Your task: Copy exactly the lines of the records below, and only those lines, beginning with the line that contains "448x226 pixels. How" and ending with the line that contains "Click the adidas".

╭─ Information

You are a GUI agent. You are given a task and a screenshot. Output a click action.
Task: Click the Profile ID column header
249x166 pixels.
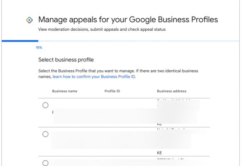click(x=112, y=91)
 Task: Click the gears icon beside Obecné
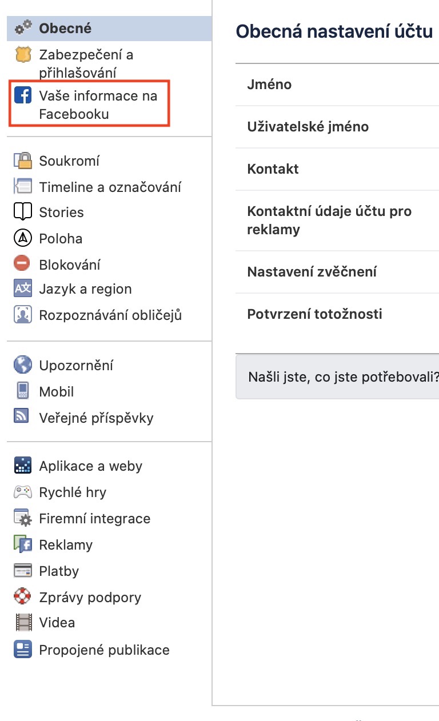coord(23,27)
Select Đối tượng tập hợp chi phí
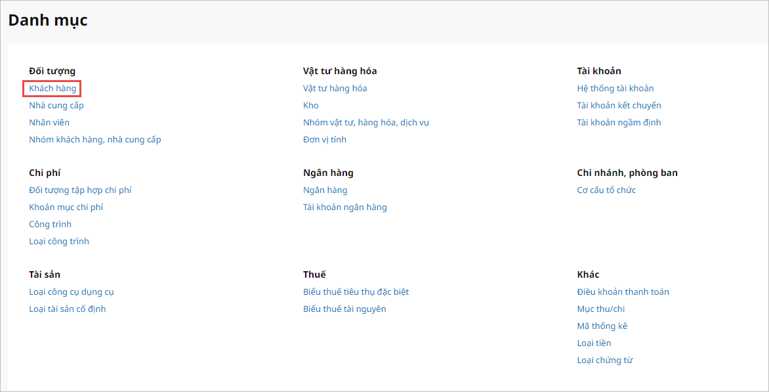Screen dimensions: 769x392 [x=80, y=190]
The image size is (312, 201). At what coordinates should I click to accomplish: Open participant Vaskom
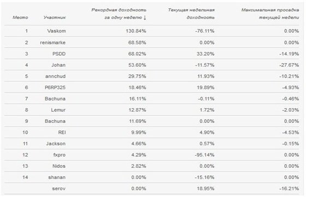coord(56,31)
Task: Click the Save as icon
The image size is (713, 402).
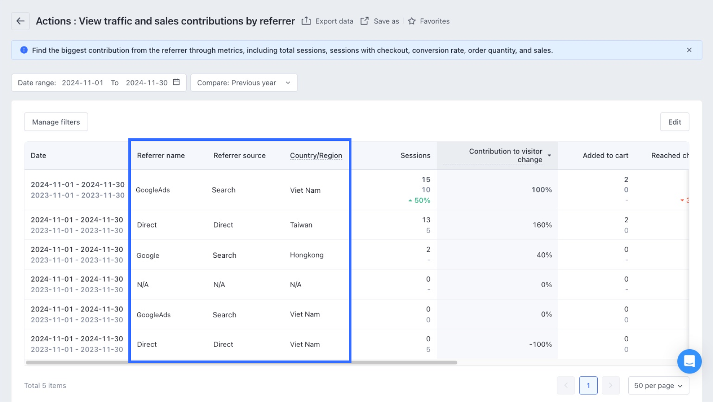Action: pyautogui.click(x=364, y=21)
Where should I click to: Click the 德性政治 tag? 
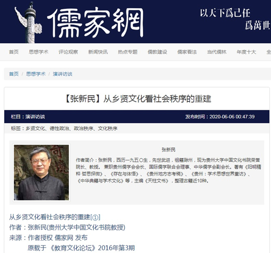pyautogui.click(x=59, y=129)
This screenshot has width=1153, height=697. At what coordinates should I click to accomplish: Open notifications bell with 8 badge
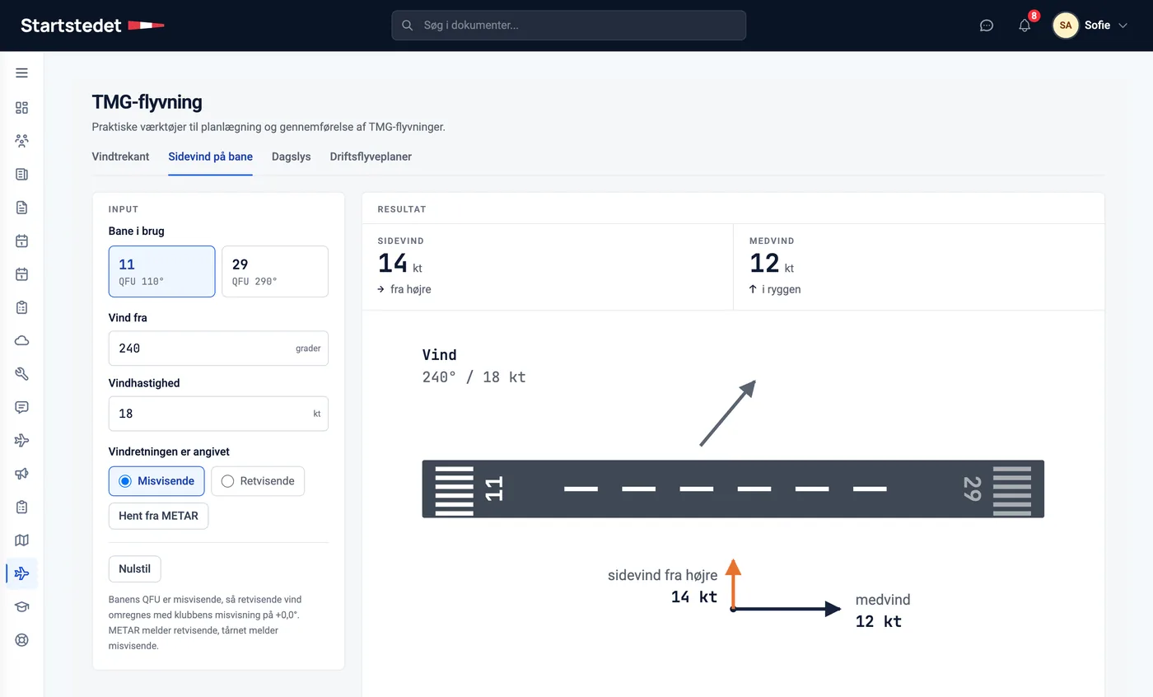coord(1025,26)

╰─
╭─ Information

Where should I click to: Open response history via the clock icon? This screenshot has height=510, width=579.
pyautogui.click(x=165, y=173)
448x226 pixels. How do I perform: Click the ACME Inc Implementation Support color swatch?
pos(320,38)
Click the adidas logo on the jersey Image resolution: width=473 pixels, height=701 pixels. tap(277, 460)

╰─

Task solution:
448x226 pixels. How do I perform: Click the ACME Inc Implementation Support color swatch?
pos(320,38)
Click the adidas logo on the jersey Image resolution: width=473 pixels, height=701 pixels. tap(277, 460)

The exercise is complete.